The Church Around the World

The Church Around the World

UK Bishops to screen "Catholic" societies

Commitment to Catholic teaching and practice required

The bishops of England and Wales announced in February a stricter process for organisations claiming to be Catholic and therefore entitled to a listing in the official National Catholic Directory.

Future editions of the directory - which has been published annually since 1970 - will include only those Catholic societies which the bishops judge to be loyal to the Church.

Two years ago, the late Cardinal Basil Hume banned the inclusion of the gay Catholic support group Quest after the organisation was unable to confirm that its constitution was intended to remain within Catholic teaching.

Starting in April, all 113 societies currently listed will have to apply in writing to a three-man panel chaired by Bishop Vincent Malone, a Liverpool auxiliary. They will have to prove they are "fundamentally committed to Catholic teaching and practice."

In their statement, the bishops said they were "tolerant of some variety of emphasis in expression and operation, but not of deviation from ultimate loyalty to the Church, nationally or internationally."

US dioceses refuse funds for education convention

Criticisms expressed on "objectionable speakers"

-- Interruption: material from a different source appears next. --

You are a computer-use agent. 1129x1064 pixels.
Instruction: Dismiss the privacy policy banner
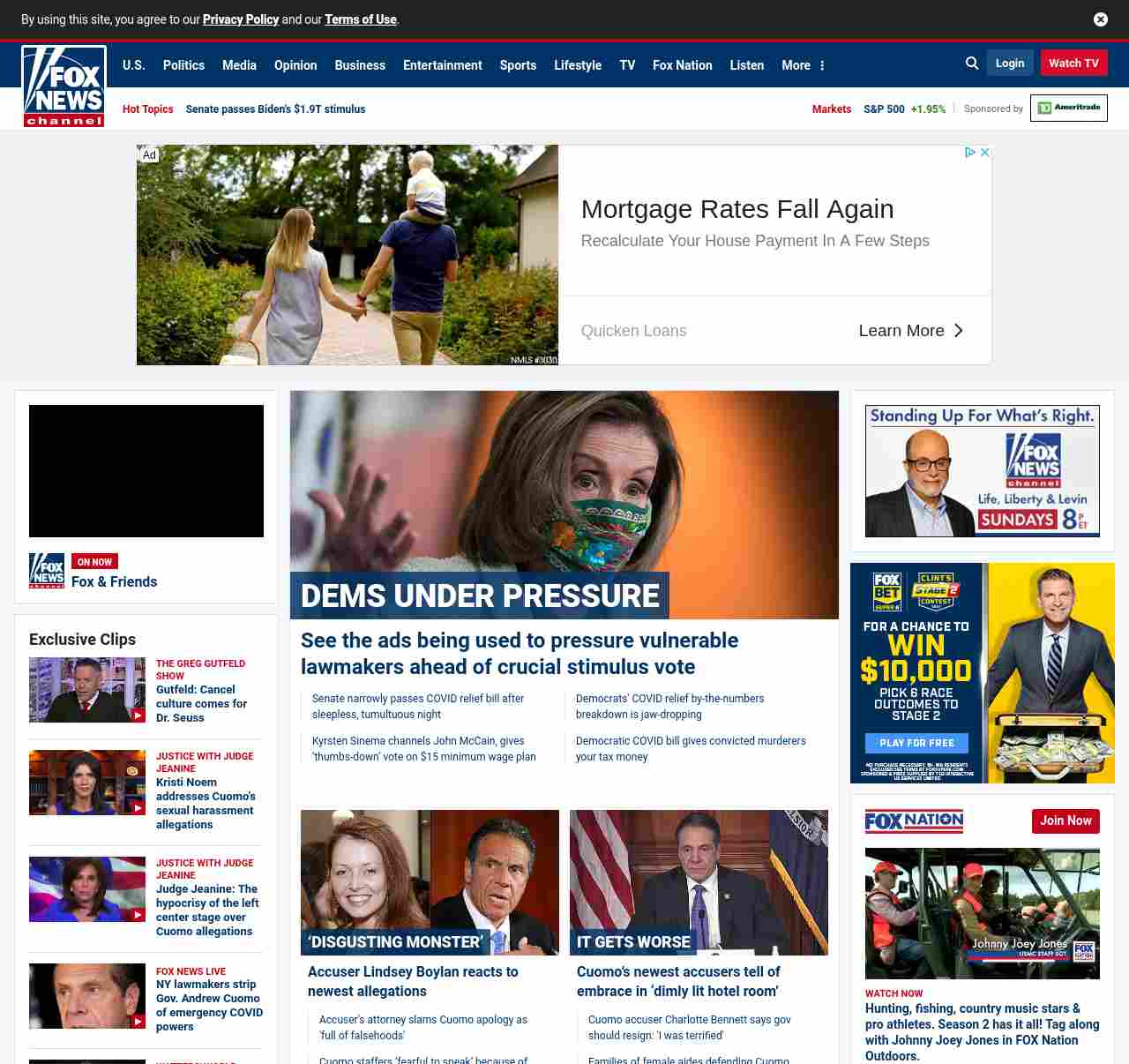[1101, 19]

Officials of the US dioceses of Peoria, Illinois, and Pittsburgh, have refused to allocate funds to pay for teachers wishing to attend the National Catholic Educational Association convention in Milwaukee in April.

Peoria's Bishop John Myers indicated that he objected to the scheduling of Benedictine Sister Joan Chittister as a keynote speaker. Sister Chittister is well-known for her writings and lectures critical of Church teachings on such topics as the ordination of women´┐Żand homosexuality.

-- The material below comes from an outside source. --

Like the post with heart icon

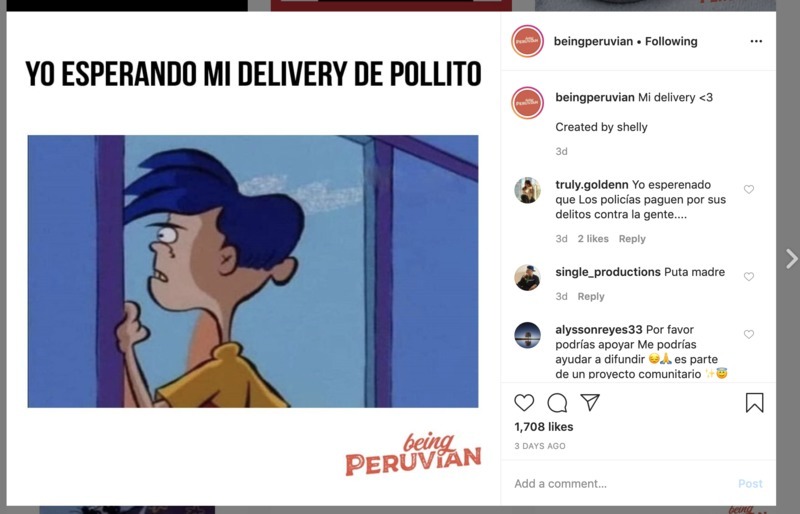[x=524, y=403]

The Education Secretary for the Diocese of Pittsburgh stated that "several objectionable speakers" were scheduled for the education convention, "most notably Sister Joan Chittister." He sent a memo to school and catechetical staffs advising that diocesan staff would not be attending.

Msgr Steven Rolfs, Peoria's Vicar General, commented: "Unfortunately, this year we are not assured that authentic Catholic teaching will be presented throughout the programs of the convention."

Martyrs of Spanish Civil War recognised

Beatification in St Peter's

Pope John Paul II presided at beatification ceremonies for 233 martyrs of the Spanish Civil War in St Peter's Square on 11 March.

The beatification was the largest single recognition of martyrs from the conflict, which divided Spain from 1936-1939 and entailed a violent persecution of the Catholic Church. About 15,000 people attended the ceremonies in Rome.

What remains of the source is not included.